**Required work**
Starting at the line that contains "The height and width of the screenshot is (308, 645).", write out every line to the end of the records below exactly, and leave out the pictures.

(Stored records)
:::::
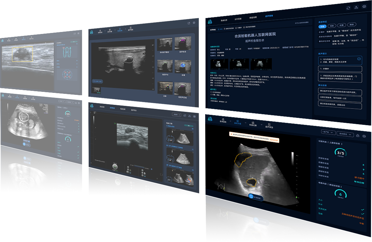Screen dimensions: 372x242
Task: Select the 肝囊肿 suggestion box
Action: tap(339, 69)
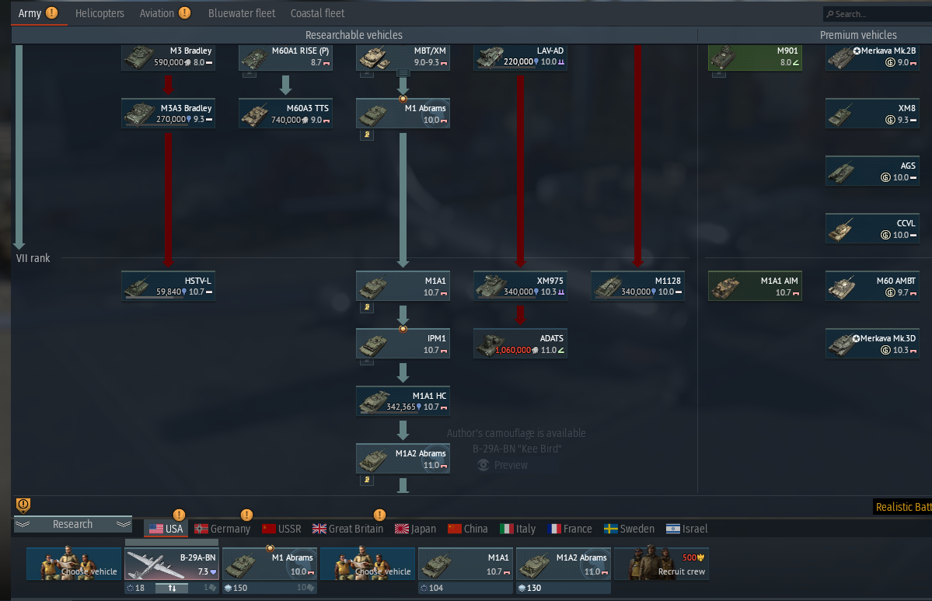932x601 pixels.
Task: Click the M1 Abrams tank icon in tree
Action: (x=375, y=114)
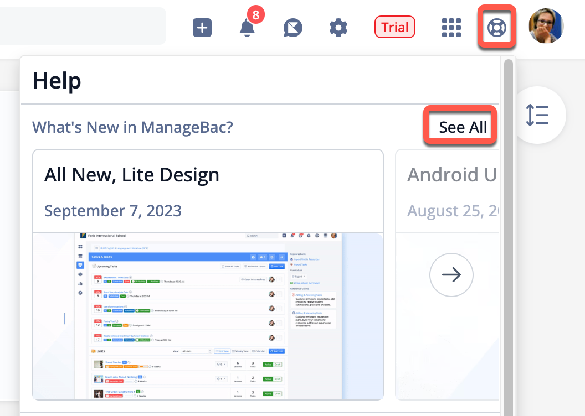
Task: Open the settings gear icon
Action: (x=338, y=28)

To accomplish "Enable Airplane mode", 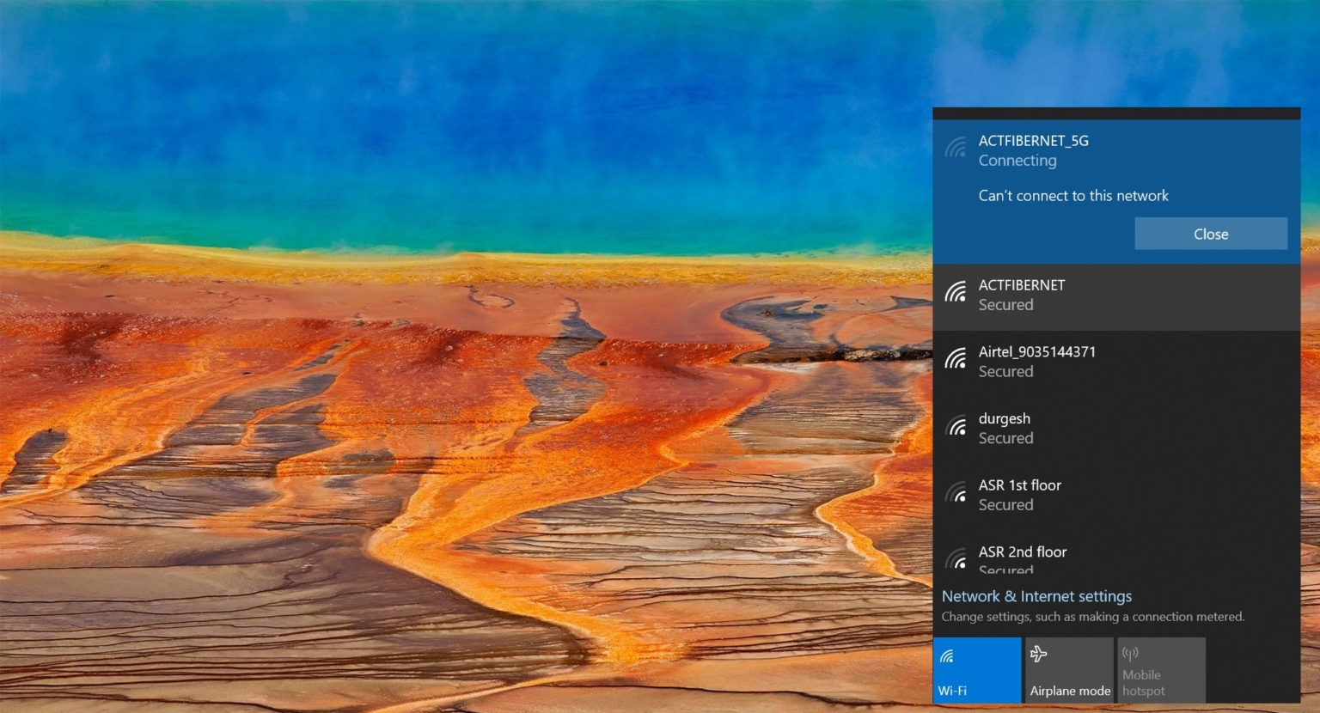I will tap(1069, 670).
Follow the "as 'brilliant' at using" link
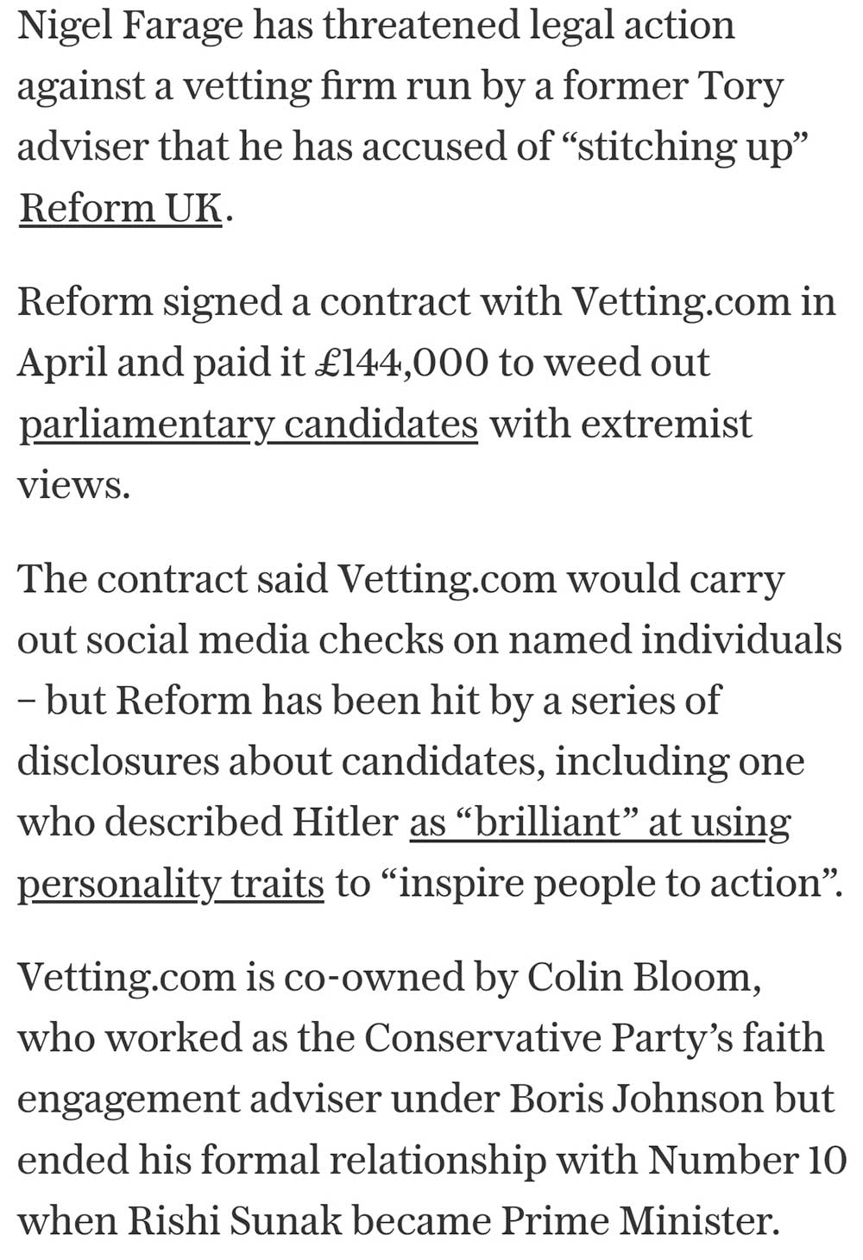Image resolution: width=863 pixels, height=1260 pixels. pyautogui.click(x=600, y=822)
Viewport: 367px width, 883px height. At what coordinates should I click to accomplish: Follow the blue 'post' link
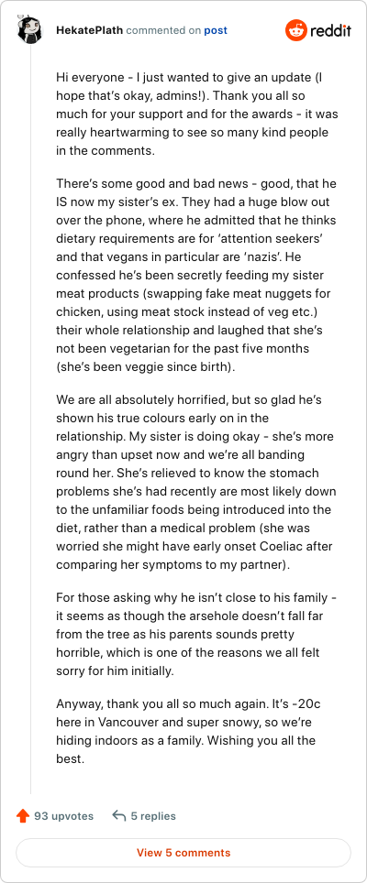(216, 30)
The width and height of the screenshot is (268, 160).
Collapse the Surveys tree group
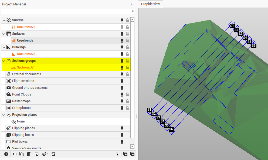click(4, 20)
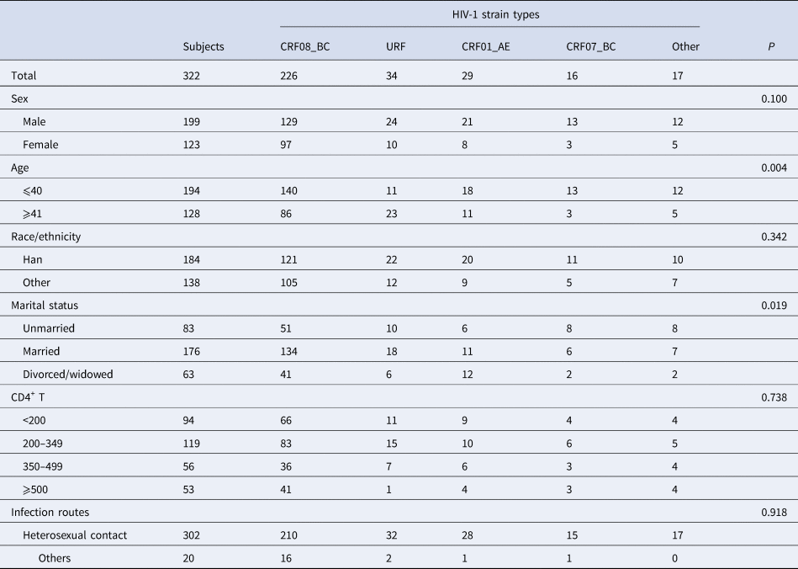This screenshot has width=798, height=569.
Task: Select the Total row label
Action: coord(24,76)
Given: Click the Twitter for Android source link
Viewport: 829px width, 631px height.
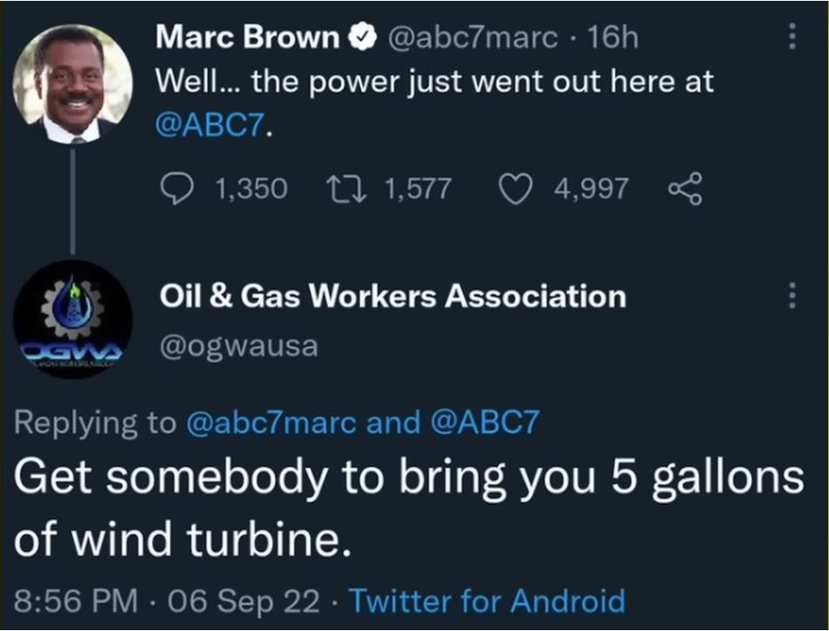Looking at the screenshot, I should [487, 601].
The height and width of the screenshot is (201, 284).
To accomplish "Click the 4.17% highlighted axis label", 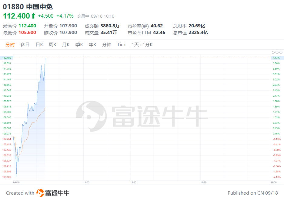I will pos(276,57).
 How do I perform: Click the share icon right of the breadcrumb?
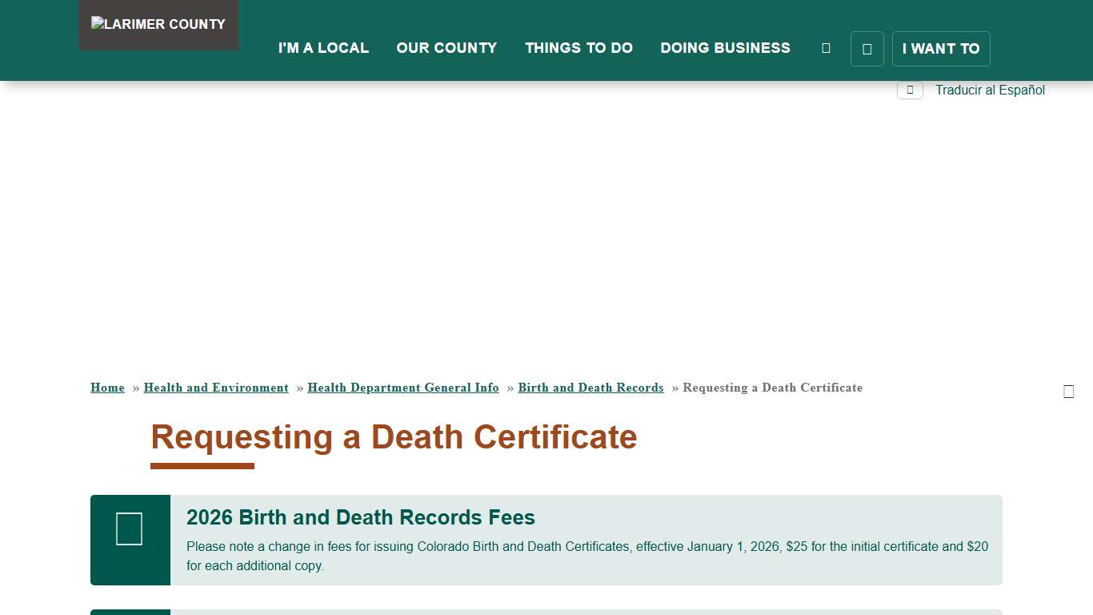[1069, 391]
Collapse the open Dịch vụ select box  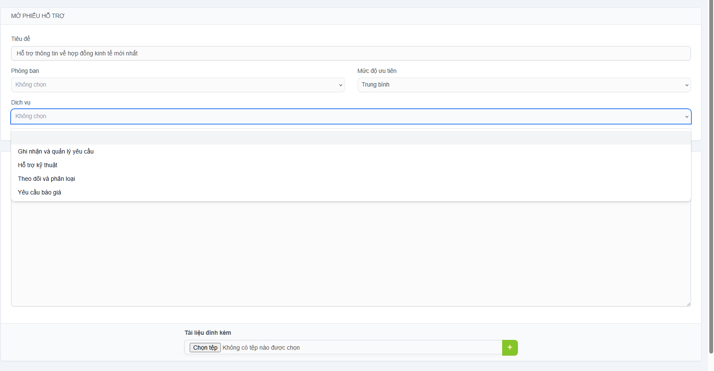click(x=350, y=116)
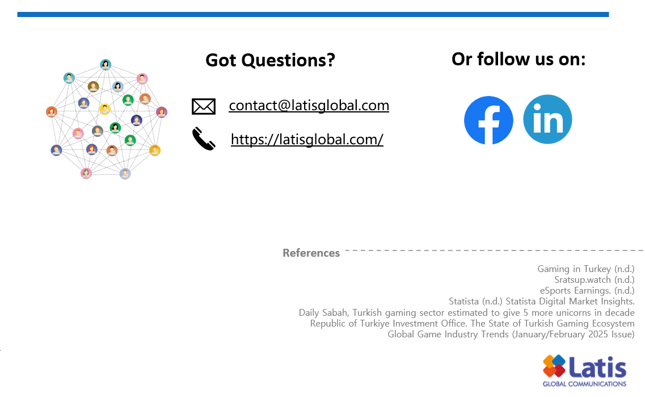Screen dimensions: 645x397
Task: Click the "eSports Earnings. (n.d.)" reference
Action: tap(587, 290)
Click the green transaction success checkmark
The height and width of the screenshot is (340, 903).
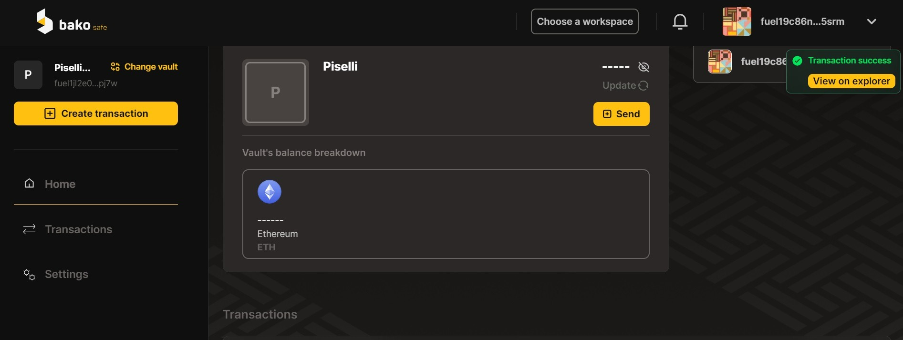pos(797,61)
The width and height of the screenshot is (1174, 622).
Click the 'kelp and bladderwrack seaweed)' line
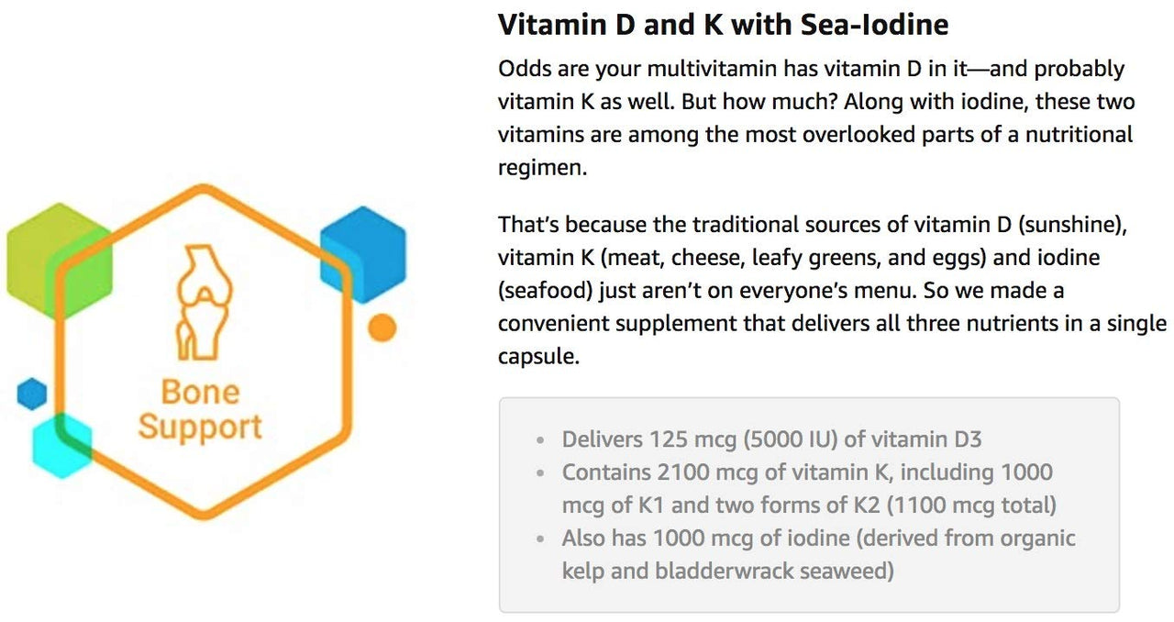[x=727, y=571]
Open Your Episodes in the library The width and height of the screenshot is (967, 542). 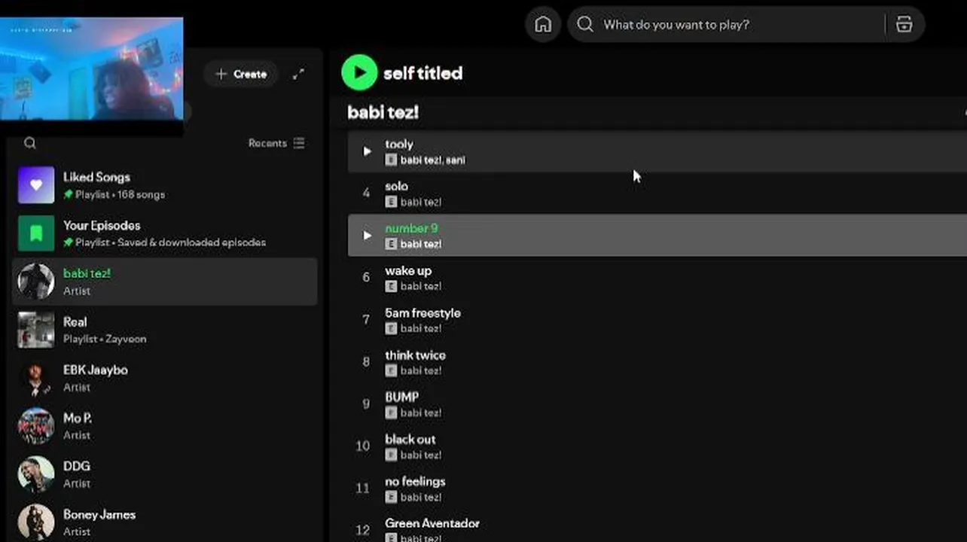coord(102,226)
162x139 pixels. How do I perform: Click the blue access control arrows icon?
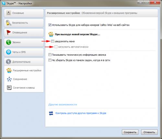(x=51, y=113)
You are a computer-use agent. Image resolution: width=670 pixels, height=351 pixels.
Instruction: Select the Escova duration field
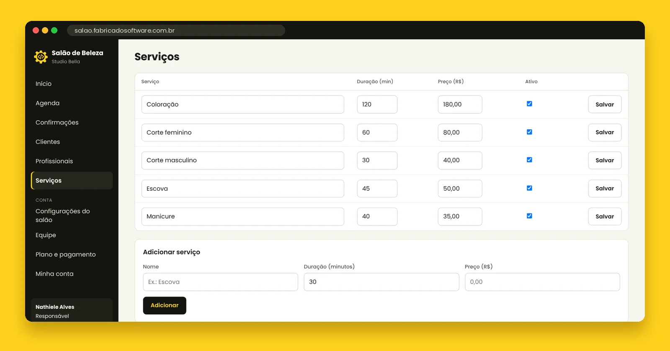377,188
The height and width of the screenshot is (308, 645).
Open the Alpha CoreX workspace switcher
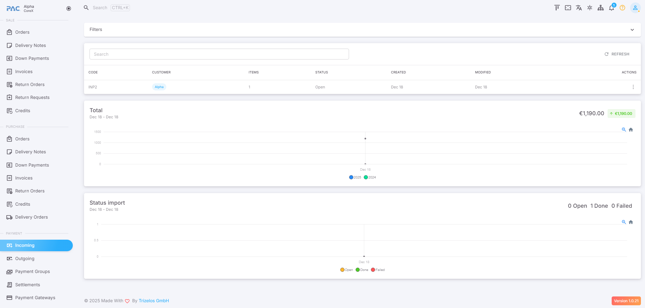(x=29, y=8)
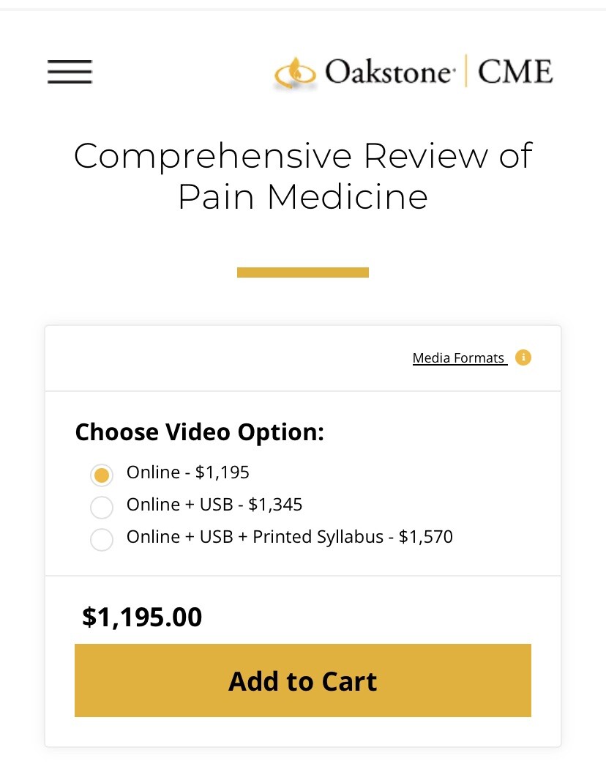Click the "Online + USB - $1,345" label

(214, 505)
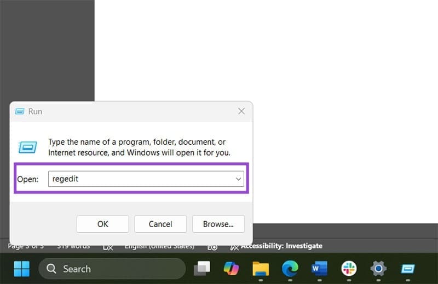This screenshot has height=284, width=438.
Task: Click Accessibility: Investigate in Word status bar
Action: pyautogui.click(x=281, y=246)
:::::
**Written reply**
The height and width of the screenshot is (308, 645).
Open the Alpha CoreX workspace switcher
(x=29, y=8)
Click the "Online + USB - $1,345" label

(214, 505)
This screenshot has height=284, width=438.
Task: Click Accessibility: Investigate in Word status bar
Action: pyautogui.click(x=281, y=246)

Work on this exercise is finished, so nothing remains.